■ **DIRECTIONS FOR THIS TASK**: Copy the data from its start through the line containing "source-note: 数据来源：CSM媒介研究，历年所有调查城市组 is", changing "Find the location of" to "Locate" and leaving everything else as it is. Omit the pictures.
◆ ◆ ◆
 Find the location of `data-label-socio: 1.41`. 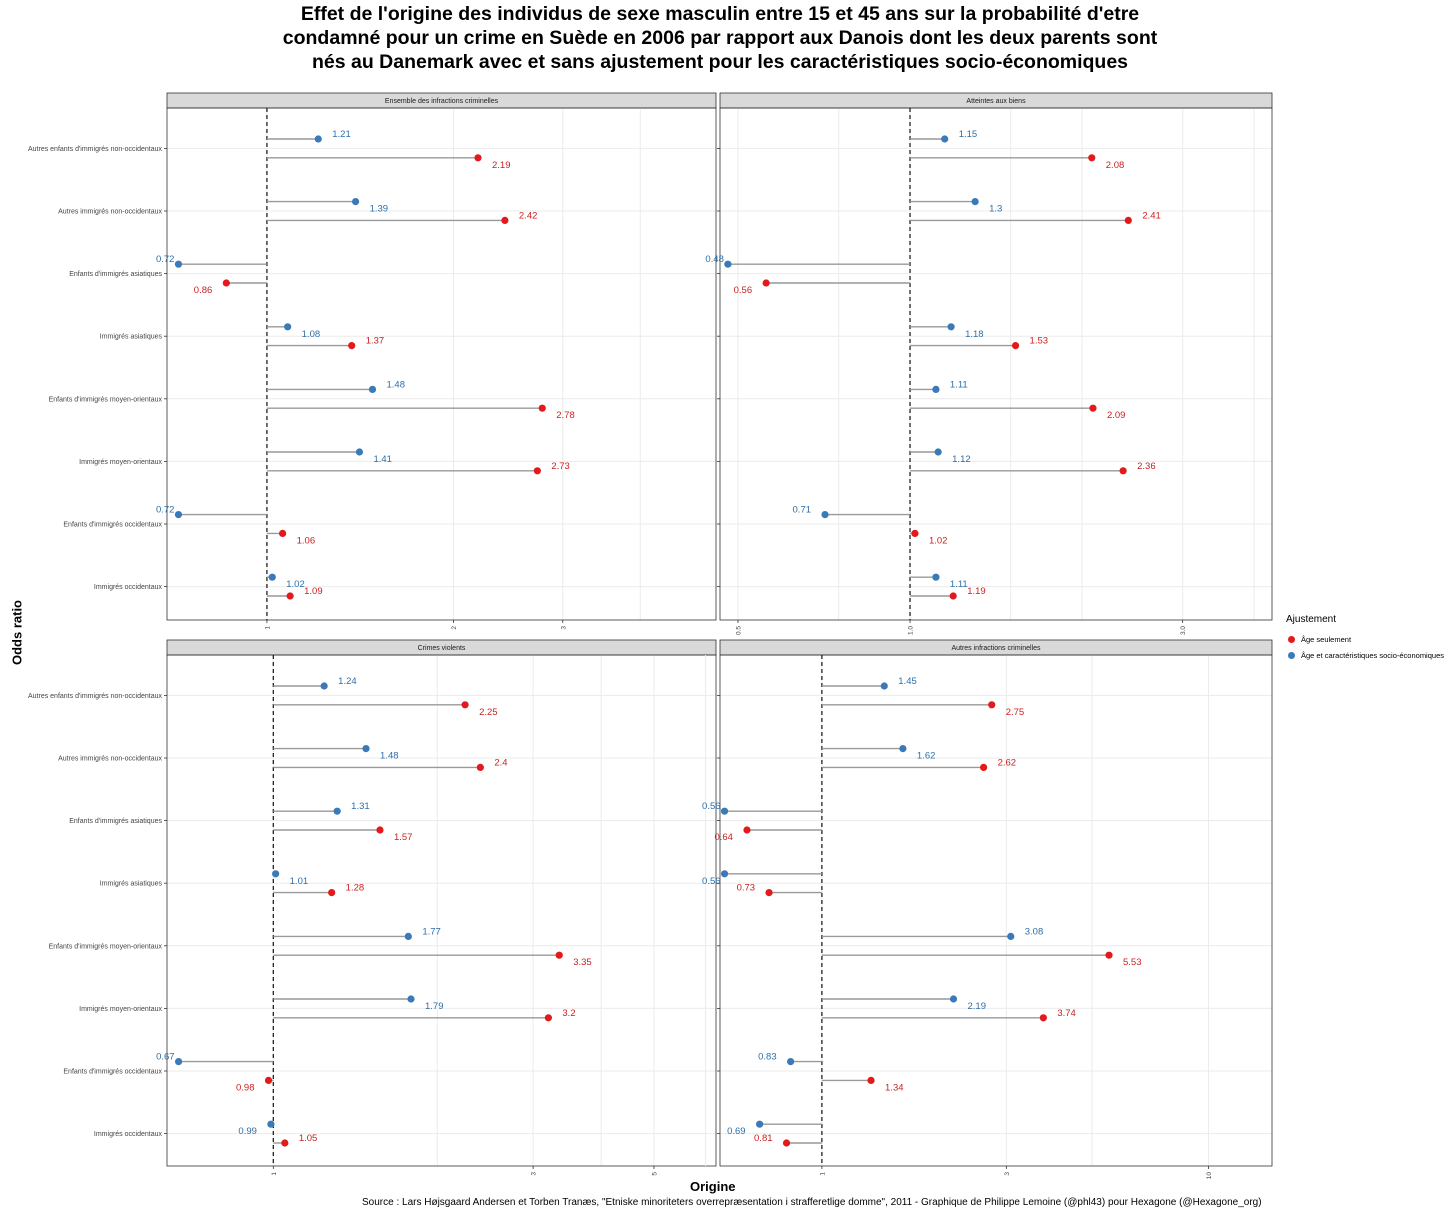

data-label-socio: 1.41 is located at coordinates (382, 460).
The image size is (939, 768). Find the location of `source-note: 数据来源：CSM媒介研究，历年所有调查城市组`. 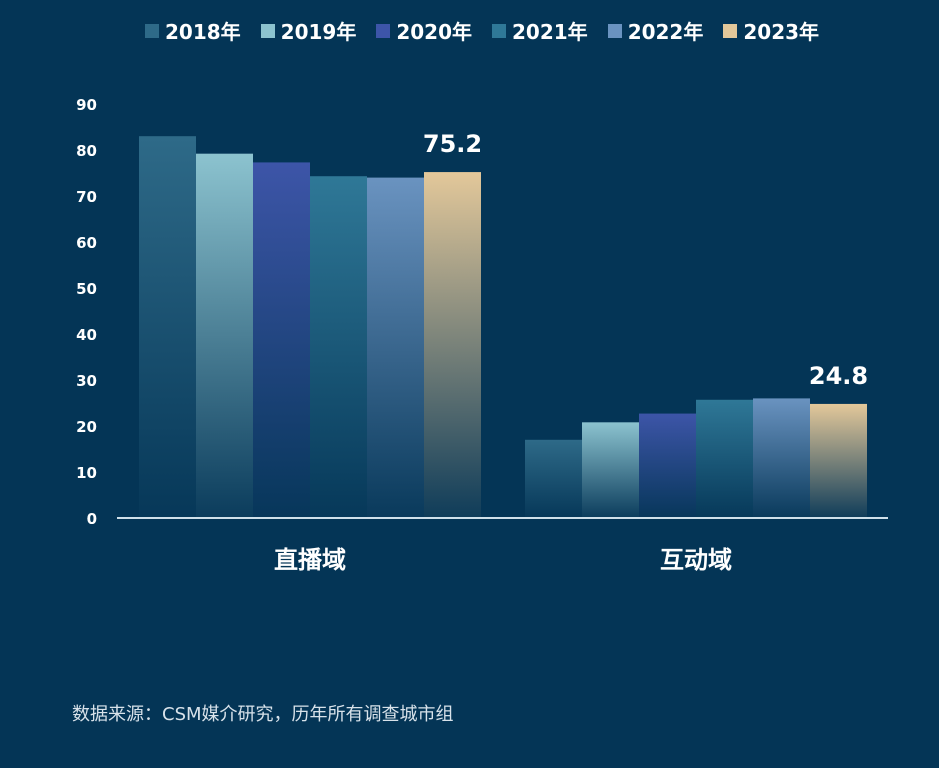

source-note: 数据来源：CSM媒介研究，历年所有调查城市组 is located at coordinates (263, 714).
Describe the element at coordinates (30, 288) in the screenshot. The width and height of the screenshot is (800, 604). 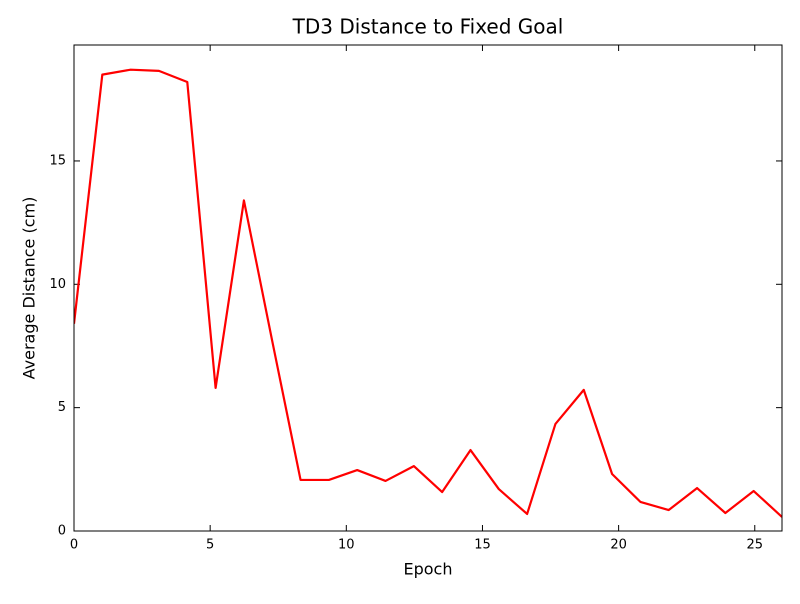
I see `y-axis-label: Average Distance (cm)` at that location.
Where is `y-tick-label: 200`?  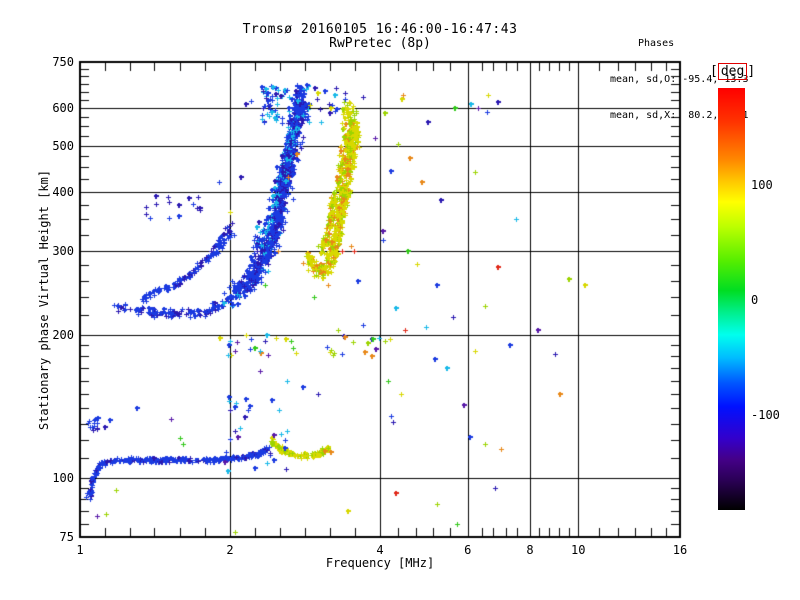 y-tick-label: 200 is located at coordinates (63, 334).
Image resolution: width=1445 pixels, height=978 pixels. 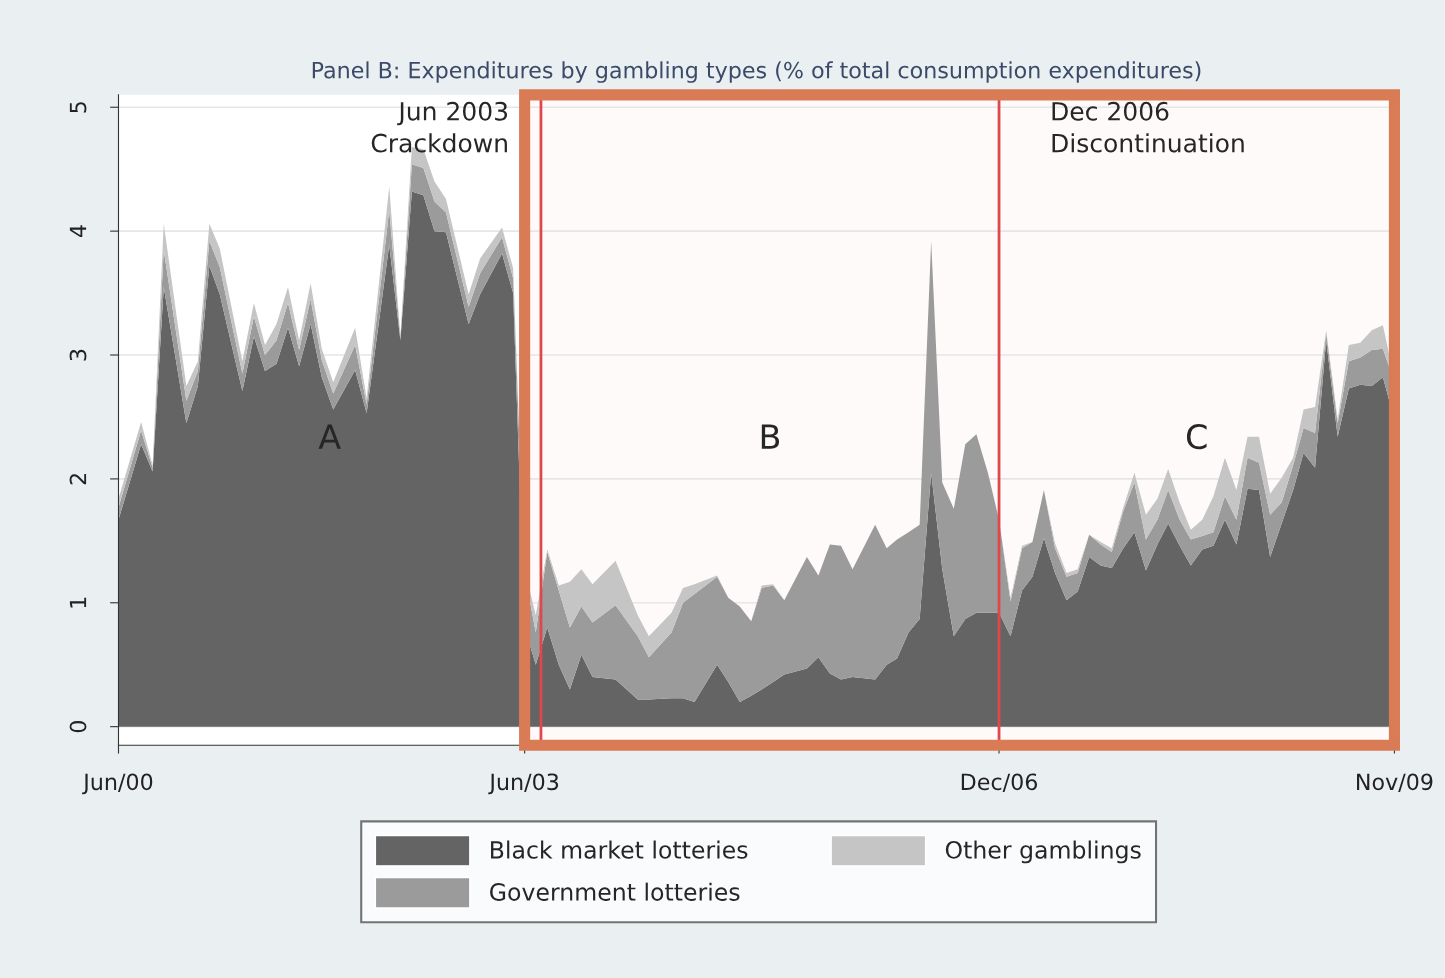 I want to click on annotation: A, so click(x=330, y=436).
◆ ◆ ◆
■ **EXPECTED ANSWER**:
 Locate `data-label-socio: 1.41`. 

data-label-socio: 1.41 is located at coordinates (382, 460).
The image size is (939, 768). Locate `source-note: 数据来源：CSM媒介研究，历年所有调查城市组`. 

source-note: 数据来源：CSM媒介研究，历年所有调查城市组 is located at coordinates (263, 714).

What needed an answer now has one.